Rabbit Near-Node Storage

CORAL-2 systems at LLNL include HPE Rabbit near-node flash (NNF) storage nodes. Each Rabbit is a storage appliance connected over PCIe to a small set of compute nodes (one Rabbit per chassis on El Capitan). Rabbit storage is managed by HPE's Data Workflow Services (DWS) 1 2, a set of Kubernetes controllers and CRDs that govern the full lifecycle of a storage allocation: creation, mounting, data movement, unmounting, and teardown.

Flux exposes Rabbit storage to users through #DW job directives (see Flux with Rabbits for the user guide). This document describes how the integration works internally.

Background

DWS represents a storage allocation as a Workflow Kubernetes custom resource.

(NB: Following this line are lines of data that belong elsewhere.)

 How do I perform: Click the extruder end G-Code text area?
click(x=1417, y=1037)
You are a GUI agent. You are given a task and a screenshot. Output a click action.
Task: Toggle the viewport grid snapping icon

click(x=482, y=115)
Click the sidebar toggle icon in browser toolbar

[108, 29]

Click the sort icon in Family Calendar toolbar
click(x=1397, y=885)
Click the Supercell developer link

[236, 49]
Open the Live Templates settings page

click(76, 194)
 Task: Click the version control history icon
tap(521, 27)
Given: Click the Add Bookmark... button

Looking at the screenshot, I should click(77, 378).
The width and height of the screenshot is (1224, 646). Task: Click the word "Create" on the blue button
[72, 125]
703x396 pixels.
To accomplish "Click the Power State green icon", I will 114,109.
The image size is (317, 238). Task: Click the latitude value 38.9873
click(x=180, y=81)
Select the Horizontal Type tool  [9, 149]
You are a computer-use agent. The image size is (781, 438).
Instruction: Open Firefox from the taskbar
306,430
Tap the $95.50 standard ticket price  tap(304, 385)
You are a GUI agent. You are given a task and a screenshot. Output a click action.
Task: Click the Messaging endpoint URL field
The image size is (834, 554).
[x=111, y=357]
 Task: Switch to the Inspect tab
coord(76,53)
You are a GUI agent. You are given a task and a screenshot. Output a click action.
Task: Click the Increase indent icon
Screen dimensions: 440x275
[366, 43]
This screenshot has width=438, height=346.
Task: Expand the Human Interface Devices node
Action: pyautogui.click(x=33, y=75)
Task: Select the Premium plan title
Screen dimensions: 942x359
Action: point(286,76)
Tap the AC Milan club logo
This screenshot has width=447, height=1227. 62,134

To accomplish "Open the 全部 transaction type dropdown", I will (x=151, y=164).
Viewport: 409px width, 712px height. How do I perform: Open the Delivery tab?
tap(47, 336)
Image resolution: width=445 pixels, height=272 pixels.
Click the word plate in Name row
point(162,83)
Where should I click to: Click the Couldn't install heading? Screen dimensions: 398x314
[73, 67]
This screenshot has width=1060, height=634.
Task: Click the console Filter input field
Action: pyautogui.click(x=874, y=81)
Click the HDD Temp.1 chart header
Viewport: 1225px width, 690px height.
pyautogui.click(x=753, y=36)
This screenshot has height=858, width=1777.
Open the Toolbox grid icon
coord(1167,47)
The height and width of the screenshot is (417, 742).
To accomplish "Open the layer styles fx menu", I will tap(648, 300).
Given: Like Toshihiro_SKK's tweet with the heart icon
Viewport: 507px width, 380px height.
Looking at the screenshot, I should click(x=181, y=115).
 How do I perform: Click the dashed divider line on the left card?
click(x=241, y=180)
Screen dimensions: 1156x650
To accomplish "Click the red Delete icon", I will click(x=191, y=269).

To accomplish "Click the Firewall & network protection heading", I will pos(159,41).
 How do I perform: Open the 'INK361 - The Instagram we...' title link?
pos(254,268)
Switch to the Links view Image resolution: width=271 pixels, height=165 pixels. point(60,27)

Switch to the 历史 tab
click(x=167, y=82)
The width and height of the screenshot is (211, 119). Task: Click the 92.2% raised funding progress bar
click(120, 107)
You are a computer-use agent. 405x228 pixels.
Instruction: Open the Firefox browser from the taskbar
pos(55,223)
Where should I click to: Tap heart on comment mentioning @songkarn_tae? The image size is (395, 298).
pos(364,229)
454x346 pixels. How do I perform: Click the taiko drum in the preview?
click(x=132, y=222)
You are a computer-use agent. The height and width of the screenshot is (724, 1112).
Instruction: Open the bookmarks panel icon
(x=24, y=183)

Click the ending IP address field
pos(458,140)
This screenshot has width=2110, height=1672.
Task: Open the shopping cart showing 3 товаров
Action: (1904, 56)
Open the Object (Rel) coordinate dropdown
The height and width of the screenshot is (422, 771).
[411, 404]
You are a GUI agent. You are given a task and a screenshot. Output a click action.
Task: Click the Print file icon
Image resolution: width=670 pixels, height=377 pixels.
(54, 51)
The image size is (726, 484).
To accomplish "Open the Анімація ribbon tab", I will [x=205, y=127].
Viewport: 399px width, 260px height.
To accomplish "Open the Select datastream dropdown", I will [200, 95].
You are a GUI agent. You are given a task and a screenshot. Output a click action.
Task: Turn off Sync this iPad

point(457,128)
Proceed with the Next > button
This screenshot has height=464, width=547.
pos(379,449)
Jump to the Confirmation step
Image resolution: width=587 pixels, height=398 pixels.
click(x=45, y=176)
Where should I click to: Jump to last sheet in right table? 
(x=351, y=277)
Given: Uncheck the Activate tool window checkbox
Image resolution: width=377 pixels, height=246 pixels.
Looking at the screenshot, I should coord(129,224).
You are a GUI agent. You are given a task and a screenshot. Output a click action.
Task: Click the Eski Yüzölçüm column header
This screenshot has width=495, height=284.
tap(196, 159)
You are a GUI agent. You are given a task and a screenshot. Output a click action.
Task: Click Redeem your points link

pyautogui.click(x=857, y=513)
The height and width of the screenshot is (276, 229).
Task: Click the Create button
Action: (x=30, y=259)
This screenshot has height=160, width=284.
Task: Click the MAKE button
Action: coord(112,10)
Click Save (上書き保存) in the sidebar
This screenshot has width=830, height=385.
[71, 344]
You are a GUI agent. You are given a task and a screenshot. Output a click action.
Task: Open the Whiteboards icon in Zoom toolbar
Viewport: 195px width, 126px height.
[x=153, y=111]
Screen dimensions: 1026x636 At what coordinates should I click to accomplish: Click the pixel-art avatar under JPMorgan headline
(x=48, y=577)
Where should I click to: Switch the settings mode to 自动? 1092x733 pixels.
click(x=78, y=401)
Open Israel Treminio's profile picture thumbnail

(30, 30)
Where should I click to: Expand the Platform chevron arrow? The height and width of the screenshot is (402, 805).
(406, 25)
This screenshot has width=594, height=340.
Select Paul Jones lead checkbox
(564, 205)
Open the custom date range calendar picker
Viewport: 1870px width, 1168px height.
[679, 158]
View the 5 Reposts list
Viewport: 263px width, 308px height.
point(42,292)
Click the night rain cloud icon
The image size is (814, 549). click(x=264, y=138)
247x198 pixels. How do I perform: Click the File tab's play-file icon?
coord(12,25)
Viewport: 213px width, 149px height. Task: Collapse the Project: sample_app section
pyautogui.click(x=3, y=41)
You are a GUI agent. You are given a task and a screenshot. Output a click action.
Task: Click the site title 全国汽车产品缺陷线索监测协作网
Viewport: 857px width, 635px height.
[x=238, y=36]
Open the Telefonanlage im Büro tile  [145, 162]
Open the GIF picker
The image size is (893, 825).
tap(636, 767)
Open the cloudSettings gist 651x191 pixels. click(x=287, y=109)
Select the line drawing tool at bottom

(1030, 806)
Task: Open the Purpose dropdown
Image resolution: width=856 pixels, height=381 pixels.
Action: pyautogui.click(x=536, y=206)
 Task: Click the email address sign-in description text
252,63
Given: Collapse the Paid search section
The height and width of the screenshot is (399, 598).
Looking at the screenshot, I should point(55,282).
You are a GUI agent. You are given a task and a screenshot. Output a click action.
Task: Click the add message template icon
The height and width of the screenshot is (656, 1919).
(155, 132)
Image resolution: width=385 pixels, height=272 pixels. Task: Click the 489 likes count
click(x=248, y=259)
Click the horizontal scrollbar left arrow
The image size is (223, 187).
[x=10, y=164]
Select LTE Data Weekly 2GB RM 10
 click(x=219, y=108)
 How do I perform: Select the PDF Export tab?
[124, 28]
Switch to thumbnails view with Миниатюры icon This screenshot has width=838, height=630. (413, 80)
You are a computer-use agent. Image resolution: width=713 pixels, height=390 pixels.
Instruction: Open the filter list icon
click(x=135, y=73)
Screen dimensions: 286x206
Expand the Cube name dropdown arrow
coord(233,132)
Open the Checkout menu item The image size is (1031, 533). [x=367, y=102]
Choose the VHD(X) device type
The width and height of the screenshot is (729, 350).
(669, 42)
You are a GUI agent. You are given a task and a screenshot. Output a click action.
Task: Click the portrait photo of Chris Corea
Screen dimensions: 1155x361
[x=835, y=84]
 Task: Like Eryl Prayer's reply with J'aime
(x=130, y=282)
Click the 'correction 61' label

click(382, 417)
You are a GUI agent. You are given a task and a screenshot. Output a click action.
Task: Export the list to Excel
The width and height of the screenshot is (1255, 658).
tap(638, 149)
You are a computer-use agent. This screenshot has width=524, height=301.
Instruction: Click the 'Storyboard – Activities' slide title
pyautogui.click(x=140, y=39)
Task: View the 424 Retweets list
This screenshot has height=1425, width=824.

The Workflow object encodes the user's #DW directives and moves through a series of states under the control of two parties:

The workload manager — Flux, in this case — drives the Workflow forward by patching its spec.desiredState field.
The DWS controllers on the management cluster do the actual work (creating file systems, mounting, moving data, tearing down) and signal completion by advancing status.state to match spec.desiredState.

Flux waits for status.state to equal spec.desiredState before advancing to the next state.

Components

Four software components implement the Flux–DWS integration.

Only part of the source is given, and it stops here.